Monday, February 16, 2009

My Bipolar Husband

As the title suggest, my husband is bipolar- also known as Manic depressive. Living with his disease is certainly not easy. I love my husband very much despite him being sick. And yes, that's what I call it- an illness, a sickness, a disease- I think all of these terms sum it up well. He is Bipolar, but - like any other disease or illness- it is not his fault.

My husband was "officially" diagnosed about 3 years ago. But, I can now look back over or entire relationship and see the cycles. For many years I didn't know what was wrong. Honestly, I just thought he hated me. At least when he wasn't well, that's how it felt. When he was normal things were ok. It was all very confusing.

There did come a point when I started to figure out what was wrong. Although I'm not a Dr., a little web surfing and reading lead me to believe he was bipolar. When he finally went to the Dr and was officially diagnosed, it was like a giant weight was lifted off me. And for the first time in a long time I truly believed he didn't hate me.

When he is normal, Mr Bipolar is a wonderful husband, father and provider. But when he is "off," life is completely different. I have seen it described as a rollar-coaster ride that you can't get off of- and I agree completely. The ups and downs can be draining (to say the least) both mentally and physically.

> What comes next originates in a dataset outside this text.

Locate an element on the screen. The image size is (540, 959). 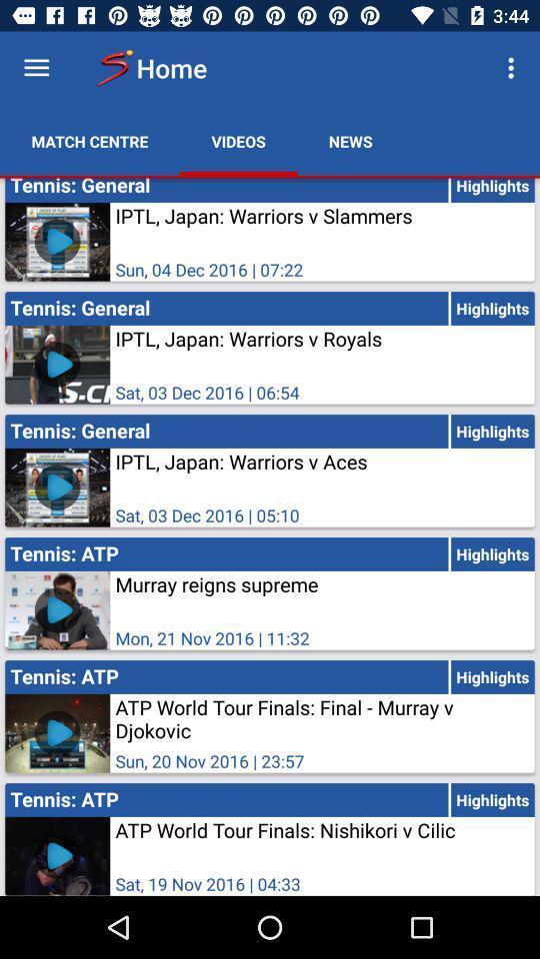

The Manic depressive spectrum is a big one. It can't be (I wish it was) as simple as depressed-normal-manic. I describe it as a little off, way off, stepped over the edge so on and so on. I think my husband stays mostly manic. And I say I think because after lot of reading I learned that the symptoms of mania and depression, especially in men, are very similar. When he is "off" I have to pay attention to everything to figure out which way he is going. At least with my husband, the difference is so little and the symptoms are so much alike it is sometimes hard to tell right away.

I have read so much out bipolar disorder since my husband was diagnosed. One thing I learned is that is gets worse as the patient gets older. This scares me. I'm not scared for me- but for my husband. When he is normal I guess I don't think about it much. But the pattern seems to be holding true for him. His episodes seems to be coming more often and lasting longer. I am hoping and praying that I am wrong. I think, once an episode starts, other factors (triggers) can keep him not normal for longer than if those factors weren't present. I hope I'm right about this one and we can someday find a way to keep his life as trigger-free as possible. If not, I am really beginning to fear what our life will be like in 10 years. My husband is not violent, so that is not my concern. I am worried he won't be able to work. That he truly won't be able to function like a normal person. This would devastate him.

To sum it up, this is my husband: Infected with Bipolar disorder, stays mostly manic. But I am madly in love with him- disease and all.